Insurance Verification Coordinator-Full Time Days
City/State: Fredericksburg, Virginia
Category: Support Services
Position Hours: 40Apply
Job Requisition Number: R-2780
Job Department: 4059901 MIF-Corporate
Job Posted Date: Mar 30, 2021
Start the day excited to make a difference…end the day knowing you did. Come join our team.Job Summary:
This position is accountable to obtain and verify all patient insurance and pre-authorization information, perform scheduling functions, and collect self-pay, co-pay, and patient deductibles. The incumbent in this position is accountable to perform a variety of clerical, reception, and other support functions that will ensure timely and effective day-to-day operations and communications throughout the Medical Imaging of Frederickburg (MIF) locations. This includes, but is not limited to, answering telephones, greeting patients, entering outpatient imaging orders, maintaining records, and monitoring flow.
Essential Functions & Responsibilities:
- Greets all customers in a courteous and professional manner. Addresses customers’ needs efficiently, effectively, and confidentially. Provides excellent customer service and supports the facility annual customer service goals.
- Answers telephones courteously, professionally, and promptly. Screens and transfers telephone calls or takes messages as appropriate.
- Assists in the handling of various patient financial matters.
- Schedules tests as ordered by a physician or their through appropriate scheduling software.
- Maintains documentation necessary for compliance with state, federal and other regulatory agency requirements. Collects insurance cards and valid ID card.
- Obtains authorization information from insurances via their website as applicable.
- Monitors scheduling work-lists to ensure timely scheduling and insurance verification.
- Provides patients and/or physicians’ offices instructions for proper pre-procedure preparation.
- Communicates with insurance companies to determine appropriate benefits, required co-pays, documents pre-authorizations, and prorates bills with management approval, to accurately secure proper reimbursement from insurance companies and patients.
- Maintains an organized and efficient work area. Monitors patient schedules, workflow, and activities of all imaging sub-sections to assure a smooth and coordinated traffic flow. Ensures patients, family members, and Associates are kept informed of activities and delays. Provides ongoing follow-up regarding delays for affected patients.
- Monitors appropriate reports. Maintains knowledge of CPT and ICD-10 codes, ensuring orders are entered accurately and efficiently.
- Reconciles daily charges. Ensures correct CPT, ICD-10, referring physician, and correct charging information.
- Performs closing procedures to include tallying daily charges and procedures vs. Epic daily patient log report, reconciles credit card transactions; submits total charges and balances, and collected co-pays and outpatient fees.
- Prepare and maintain CD and film requests and fax-and-confirm requests by obtaining appropriate HIPAA guidelines and departmental processes.
- Maintain adequate inventory of supplies and materials and keep patient records in an organized fashion.
- Distributes final reports of all procedures to the ordering doctors as appropriate.
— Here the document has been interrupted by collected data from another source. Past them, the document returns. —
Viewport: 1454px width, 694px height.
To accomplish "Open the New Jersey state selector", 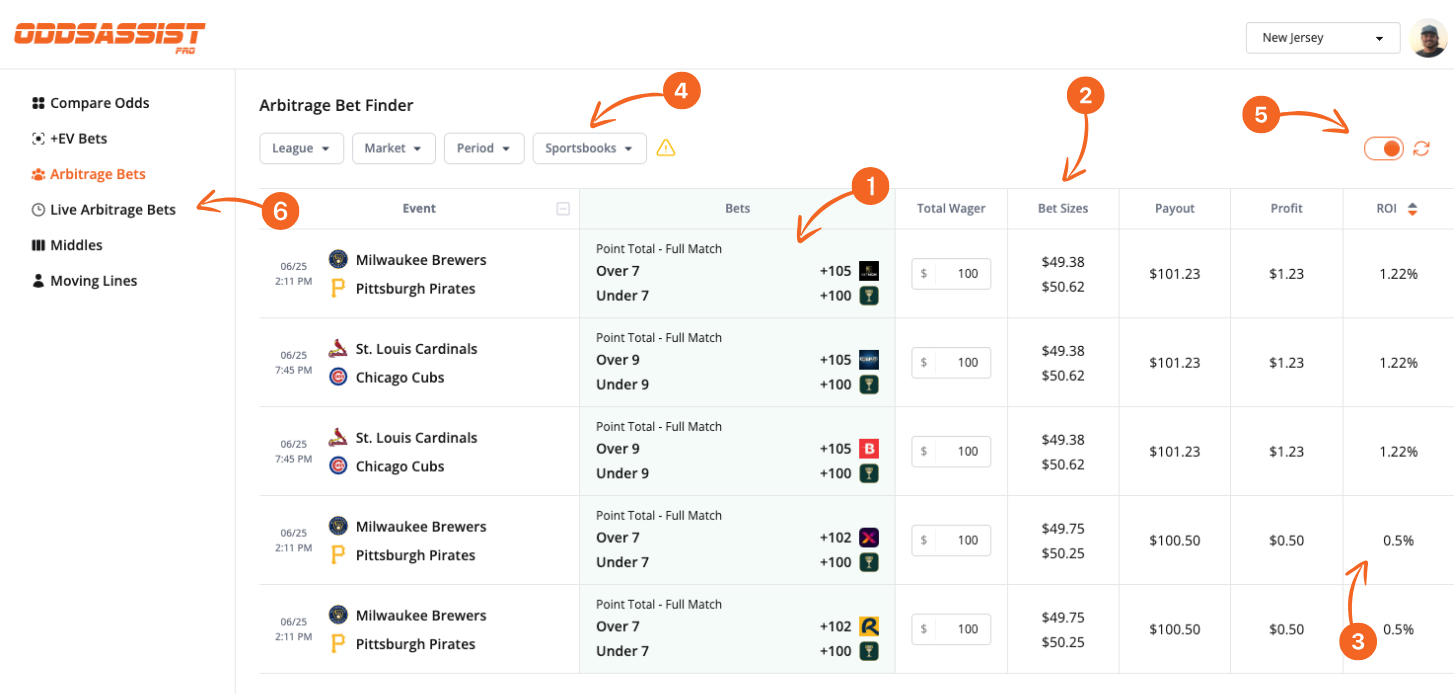I will coord(1322,37).
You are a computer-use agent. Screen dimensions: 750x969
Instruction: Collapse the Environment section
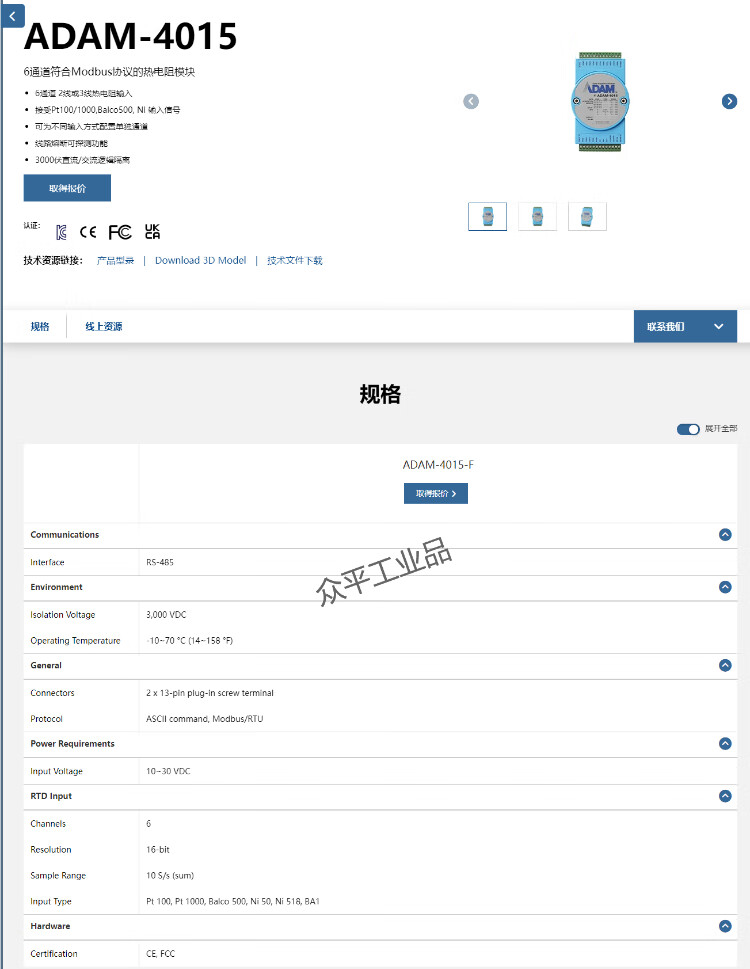(x=725, y=587)
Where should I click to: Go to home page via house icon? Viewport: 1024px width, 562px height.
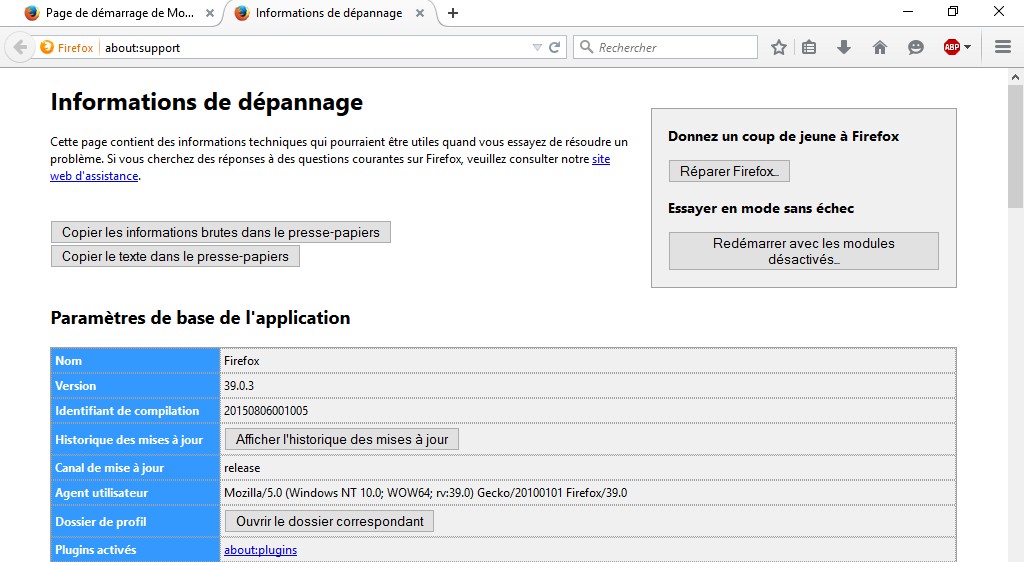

- Serves as a liaison to the patient/guarantor, insurance company, and physician office to ensure all necessary approvals for services rendered and received are documented appropriately.
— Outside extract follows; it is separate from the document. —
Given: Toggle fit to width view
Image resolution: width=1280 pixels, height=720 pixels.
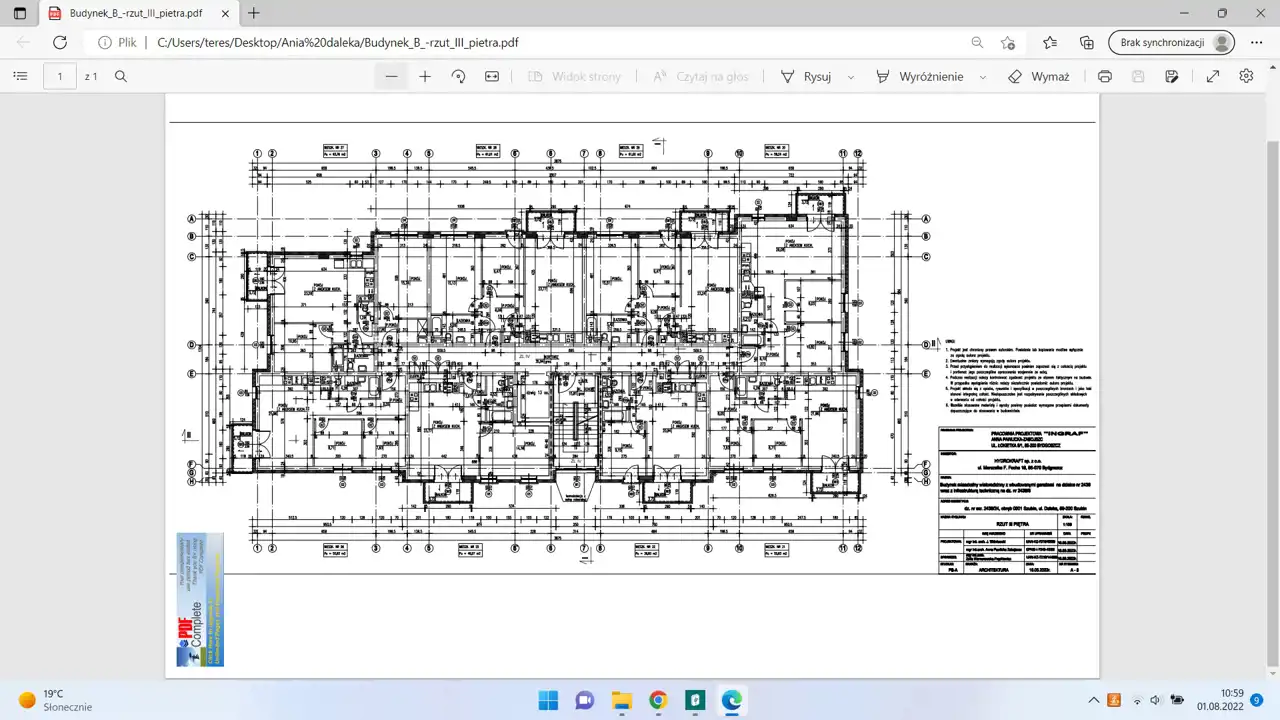Looking at the screenshot, I should (x=492, y=76).
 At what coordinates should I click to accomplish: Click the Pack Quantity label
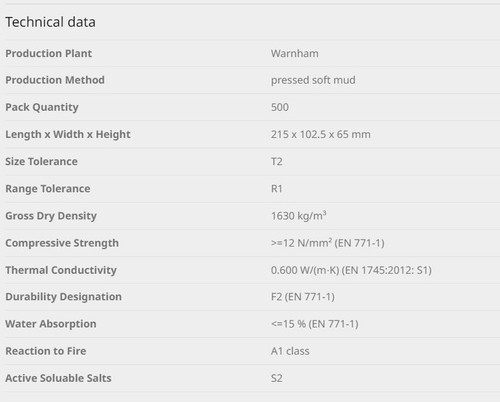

- Enters all necessary pre-authorization documentation into Radiology Management Systems (RMS) via the revised schedule information screen to ensure correct transfer of information for billing, and efficient follow-up with patients/guarantors and third-party payers.
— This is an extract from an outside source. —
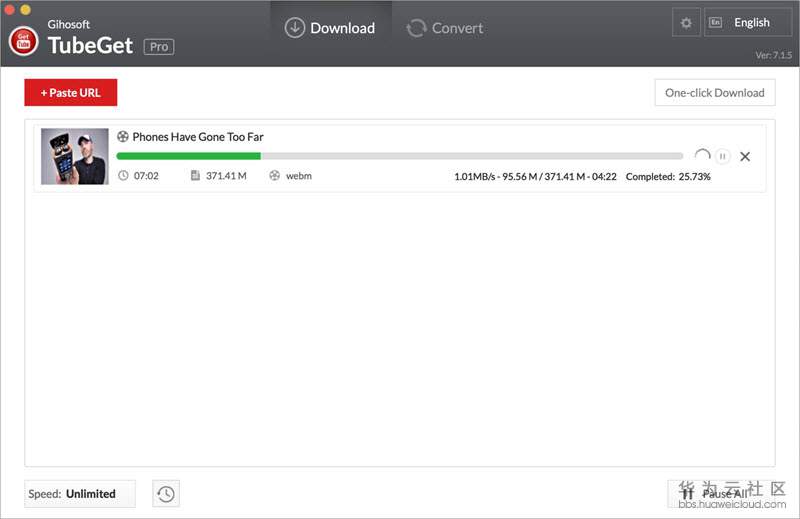Remove the download with the X icon

(x=745, y=156)
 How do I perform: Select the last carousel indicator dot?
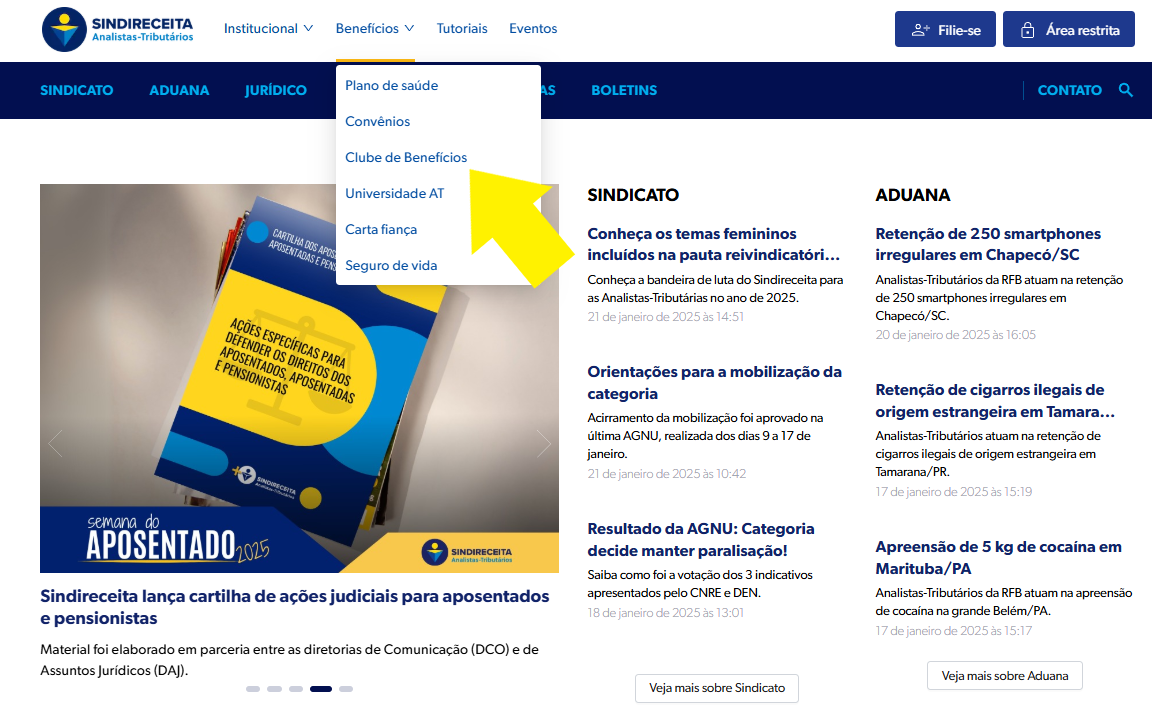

- Reviews pre-authorization denial reports provided by the billing company to ensure accuracy of the pre-authorization process.
- Provides assistance in other areas of the MIF departments as needed.
- Performs other duties as assigned.
- High school diploma or equivalent.
- Basic computer skills. Strong verbal and written communications skills required.
- Two (2) years related experience in a call center, patient registration, patient accounts, or patient billing preferred.
- Experience in third party insurance and insurance terminology, CPT, and ICD-9 codes preferred
As an EOE/AA employer, the organization will not discriminate in its employment practices due to an applicant's race, color, religion, sex, sexual orientation, gender identity, national origin, and veteran or disability status.